DIRECTIONS —
Copy the rows below verbatim, starting at the line that contains "Where should I click to: Enable" and ending at the line that contains "will click(x=184, y=311).", with both of those lines included.

------------------------

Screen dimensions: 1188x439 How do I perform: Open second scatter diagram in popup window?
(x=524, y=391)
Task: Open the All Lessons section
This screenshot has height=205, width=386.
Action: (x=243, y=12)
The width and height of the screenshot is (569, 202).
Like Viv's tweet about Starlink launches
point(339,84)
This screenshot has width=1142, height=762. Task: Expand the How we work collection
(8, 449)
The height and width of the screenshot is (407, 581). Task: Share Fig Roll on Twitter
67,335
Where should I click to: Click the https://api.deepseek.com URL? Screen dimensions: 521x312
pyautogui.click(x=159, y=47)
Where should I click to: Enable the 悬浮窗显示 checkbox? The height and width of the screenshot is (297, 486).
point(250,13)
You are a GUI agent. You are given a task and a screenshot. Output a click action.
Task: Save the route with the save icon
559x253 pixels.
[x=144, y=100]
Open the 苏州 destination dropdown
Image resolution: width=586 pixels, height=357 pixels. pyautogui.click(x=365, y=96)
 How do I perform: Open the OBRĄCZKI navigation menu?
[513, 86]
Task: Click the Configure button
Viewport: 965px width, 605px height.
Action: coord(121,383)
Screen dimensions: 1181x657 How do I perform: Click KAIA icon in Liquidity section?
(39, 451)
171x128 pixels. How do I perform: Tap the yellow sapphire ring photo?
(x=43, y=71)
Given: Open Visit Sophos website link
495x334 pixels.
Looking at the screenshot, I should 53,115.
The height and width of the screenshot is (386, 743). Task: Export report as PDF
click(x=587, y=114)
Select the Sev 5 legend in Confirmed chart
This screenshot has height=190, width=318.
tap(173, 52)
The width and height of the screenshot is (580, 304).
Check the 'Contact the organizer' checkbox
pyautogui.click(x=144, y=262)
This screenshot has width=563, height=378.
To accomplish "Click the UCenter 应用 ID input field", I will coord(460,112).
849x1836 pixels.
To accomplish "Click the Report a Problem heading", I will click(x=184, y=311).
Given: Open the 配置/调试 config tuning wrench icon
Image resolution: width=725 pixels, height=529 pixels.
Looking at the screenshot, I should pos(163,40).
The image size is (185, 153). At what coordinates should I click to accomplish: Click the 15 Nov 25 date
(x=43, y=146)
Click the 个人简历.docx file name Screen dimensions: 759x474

------------------------

EXERCISE ANSWER —
Where should I click to: Enable the 悬浮窗显示 checkbox? The height and width of the screenshot is (297, 486).
point(250,13)
You are a GUI agent. You are given a task and a screenshot. Output a click action.
Task: Save the route with the save icon
559x253 pixels.
[x=144, y=100]
Open the 苏州 destination dropdown
Image resolution: width=586 pixels, height=357 pixels. pyautogui.click(x=365, y=96)
 How do I perform: Open the OBRĄCZKI navigation menu?
[513, 86]
Task: Click the Configure button
Viewport: 965px width, 605px height.
Action: coord(121,383)
Screen dimensions: 1181x657 How do I perform: Click KAIA icon in Liquidity section?
(39, 451)
171x128 pixels. How do I perform: Tap the yellow sapphire ring photo?
(x=43, y=71)
Given: Open Visit Sophos website link
495x334 pixels.
Looking at the screenshot, I should 53,115.
The height and width of the screenshot is (386, 743). Task: Export report as PDF
click(x=587, y=114)
Select the Sev 5 legend in Confirmed chart
This screenshot has height=190, width=318.
tap(173, 52)
The width and height of the screenshot is (580, 304).
Check the 'Contact the organizer' checkbox
pyautogui.click(x=144, y=262)
This screenshot has width=563, height=378.
To accomplish "Click the UCenter 应用 ID input field", I will coord(460,112).
849x1836 pixels.
To accomplish "Click the Report a Problem heading", I will click(x=184, y=311).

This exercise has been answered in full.